Bhogals Garage Limited v Shukhwinder Singh Jutley Purporting to Trade as Sukako Transporters Limited and/or Sukako Limited, Mathew Njoroge Both T/A Sukako & Joginder Kaur Jutley W/O Transporters Jaswinder Singh Jutley [2017] KEHC 528 (KLR) | Breach Of Contract | Esheria

Bhogals Garage Limited v Shukhwinder Singh Jutley Purporting to Trade as Sukako Transporters Limited and/or Sukako Limited, Mathew Njoroge Both T/A Sukako & Joginder Kaur Jutley W/O Transporters Jaswinder Singh Jutley [2017] KEHC 528 (KLR)

Full Case Text

REPUBLIC OF KENYA

IN THE HIGH COURT OF KENYA AT NAKURU

CIVIL CASE NUMBER 223 OF 1993

BHOGALS GARAGE LIMITED..............................................PLAINTIFF

-VERSUS-

1. SHUKHWINDER SINGH JUTLEY PURPORTING TO TRADE AS

SUKAKO TRANSPORTERS LIMITED AND/OR SUKAKO LIMITED

2. MATHEW NJOROGEBOTH T/A SUKAKO

3. JOGINDER KAUR JUTLEY W/O TRANSPORTERS

JASWINDER SINGH JUTLEY ........................................DEFENDANTS

JUDGMENT

1. Bhogals Garage Limited, by its Amended plaint dated 2nd December 1996 sued the defendants jointly and severally for sum of Kshs.1,168,805/80 being the unpaid balance for services rendered in respect of their motor vehicle Registration Number KXY 447 and a balance of purchase price of the same and interest on account of 2% per annum upto the 31st March 1993 and further interest up to settlement of the debt.

2. The defendants in their joint defence dated 15th January 1997 denied all the plaintiffs claims and sought dismissal of the suit.

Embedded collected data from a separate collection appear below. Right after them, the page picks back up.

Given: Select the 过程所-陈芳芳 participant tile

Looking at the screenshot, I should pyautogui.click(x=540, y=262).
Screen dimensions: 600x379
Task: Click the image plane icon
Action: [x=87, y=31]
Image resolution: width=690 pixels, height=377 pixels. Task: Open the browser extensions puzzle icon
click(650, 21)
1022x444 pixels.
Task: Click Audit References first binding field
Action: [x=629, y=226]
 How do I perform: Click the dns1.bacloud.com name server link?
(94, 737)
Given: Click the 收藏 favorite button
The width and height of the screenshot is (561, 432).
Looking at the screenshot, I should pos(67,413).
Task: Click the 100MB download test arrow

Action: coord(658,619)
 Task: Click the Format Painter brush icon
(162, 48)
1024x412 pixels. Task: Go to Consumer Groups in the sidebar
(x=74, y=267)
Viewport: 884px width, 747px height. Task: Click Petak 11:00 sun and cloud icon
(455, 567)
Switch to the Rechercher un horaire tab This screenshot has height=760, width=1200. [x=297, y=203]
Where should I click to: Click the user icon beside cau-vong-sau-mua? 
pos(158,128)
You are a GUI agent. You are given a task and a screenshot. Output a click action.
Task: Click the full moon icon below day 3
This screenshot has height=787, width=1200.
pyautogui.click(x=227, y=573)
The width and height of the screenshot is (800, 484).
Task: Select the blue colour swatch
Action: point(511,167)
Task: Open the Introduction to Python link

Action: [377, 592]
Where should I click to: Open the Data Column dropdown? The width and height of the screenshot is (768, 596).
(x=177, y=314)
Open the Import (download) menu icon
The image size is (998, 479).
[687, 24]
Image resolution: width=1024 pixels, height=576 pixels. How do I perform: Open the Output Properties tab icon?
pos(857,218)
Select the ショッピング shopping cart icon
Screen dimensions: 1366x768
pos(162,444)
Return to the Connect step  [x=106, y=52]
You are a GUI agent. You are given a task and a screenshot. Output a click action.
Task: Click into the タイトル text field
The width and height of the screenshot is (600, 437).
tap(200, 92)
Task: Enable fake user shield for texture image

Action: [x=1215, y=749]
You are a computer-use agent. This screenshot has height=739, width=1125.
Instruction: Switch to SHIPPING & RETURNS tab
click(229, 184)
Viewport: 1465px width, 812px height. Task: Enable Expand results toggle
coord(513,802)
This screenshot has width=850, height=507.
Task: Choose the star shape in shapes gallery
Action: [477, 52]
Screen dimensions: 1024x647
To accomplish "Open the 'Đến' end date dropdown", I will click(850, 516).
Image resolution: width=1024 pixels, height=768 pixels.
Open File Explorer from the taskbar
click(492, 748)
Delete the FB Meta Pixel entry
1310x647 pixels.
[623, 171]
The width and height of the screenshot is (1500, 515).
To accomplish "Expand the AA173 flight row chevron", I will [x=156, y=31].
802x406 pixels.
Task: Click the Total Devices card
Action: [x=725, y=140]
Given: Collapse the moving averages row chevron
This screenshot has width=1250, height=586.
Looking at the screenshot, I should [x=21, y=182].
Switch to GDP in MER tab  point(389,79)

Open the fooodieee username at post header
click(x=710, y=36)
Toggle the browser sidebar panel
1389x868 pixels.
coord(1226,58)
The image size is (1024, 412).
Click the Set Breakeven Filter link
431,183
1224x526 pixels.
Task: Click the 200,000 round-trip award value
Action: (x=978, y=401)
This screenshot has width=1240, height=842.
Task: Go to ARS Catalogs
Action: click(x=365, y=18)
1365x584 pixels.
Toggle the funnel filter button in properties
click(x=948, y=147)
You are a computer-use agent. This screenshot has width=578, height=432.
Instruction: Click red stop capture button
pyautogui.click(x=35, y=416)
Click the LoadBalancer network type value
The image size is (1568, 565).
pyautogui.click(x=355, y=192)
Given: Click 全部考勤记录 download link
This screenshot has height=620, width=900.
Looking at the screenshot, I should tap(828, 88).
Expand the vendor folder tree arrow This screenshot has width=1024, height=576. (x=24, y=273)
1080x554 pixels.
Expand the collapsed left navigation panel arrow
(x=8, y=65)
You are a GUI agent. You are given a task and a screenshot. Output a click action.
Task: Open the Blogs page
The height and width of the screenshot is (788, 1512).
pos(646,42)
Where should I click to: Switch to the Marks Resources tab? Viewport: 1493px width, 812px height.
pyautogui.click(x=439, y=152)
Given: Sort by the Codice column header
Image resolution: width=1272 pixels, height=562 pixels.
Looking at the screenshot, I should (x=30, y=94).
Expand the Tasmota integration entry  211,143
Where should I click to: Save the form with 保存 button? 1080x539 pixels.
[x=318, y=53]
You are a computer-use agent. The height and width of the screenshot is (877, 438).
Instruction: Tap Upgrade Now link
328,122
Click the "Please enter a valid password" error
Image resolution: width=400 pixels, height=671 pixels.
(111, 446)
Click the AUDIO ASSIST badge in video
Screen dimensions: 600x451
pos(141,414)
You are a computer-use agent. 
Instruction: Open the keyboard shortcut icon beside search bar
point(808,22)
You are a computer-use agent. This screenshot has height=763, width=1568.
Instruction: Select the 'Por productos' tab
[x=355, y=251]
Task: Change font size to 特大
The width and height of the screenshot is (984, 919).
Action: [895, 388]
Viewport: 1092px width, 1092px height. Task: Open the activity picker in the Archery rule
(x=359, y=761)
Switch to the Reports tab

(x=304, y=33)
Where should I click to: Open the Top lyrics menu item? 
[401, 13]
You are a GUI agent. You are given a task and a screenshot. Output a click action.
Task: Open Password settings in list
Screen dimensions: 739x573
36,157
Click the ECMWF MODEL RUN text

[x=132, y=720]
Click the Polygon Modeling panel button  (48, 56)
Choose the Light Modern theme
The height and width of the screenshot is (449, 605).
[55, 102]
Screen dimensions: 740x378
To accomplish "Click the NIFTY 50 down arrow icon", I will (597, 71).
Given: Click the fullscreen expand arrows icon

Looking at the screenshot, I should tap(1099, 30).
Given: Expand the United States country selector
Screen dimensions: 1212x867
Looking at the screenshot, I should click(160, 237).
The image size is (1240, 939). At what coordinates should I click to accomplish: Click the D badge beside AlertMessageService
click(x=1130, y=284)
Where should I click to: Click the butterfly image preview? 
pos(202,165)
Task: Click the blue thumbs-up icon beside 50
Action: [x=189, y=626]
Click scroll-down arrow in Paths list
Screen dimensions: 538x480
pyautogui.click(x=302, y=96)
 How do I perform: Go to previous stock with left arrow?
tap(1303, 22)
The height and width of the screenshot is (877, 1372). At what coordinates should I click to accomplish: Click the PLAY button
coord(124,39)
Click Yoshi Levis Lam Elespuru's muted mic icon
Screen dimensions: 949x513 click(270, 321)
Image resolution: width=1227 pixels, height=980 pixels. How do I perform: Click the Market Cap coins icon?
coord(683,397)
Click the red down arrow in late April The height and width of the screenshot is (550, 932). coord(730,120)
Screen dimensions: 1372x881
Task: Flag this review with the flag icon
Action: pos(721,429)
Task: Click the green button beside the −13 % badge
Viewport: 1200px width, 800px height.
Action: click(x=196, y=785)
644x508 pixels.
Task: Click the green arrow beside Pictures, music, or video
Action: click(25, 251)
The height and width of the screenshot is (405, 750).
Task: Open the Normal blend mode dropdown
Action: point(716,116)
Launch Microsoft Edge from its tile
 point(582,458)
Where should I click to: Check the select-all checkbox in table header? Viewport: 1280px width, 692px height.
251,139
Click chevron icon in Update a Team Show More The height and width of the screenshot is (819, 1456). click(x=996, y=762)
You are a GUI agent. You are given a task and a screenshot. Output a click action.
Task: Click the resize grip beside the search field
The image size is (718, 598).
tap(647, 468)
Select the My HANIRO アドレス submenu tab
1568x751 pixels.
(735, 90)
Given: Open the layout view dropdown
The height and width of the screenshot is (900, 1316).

3. The plaintiffs evidence was taken before Hon. Justice Kimaru upto the 1st November 2007. Justice Mshilla took the defendant's evidence (DW1) but left the station before preparing judgment. Upon taking directions on further hearing of the case, parties agreed that this court may proceed to prepare the judgment upon the evidence on record. Parties filed their respective submissions by their counsel.

4. By the Amended plaint dated 15th January 1997, an issue for the suit being time barred by Limitation of Actions Act was pleaded. I have perused the pleadings as well as the proceedings. The issue of limitation in my view ought to have been taken up and determined before the case could proceed to full hearing. This was not done.

I shall determine the said issue on the onset.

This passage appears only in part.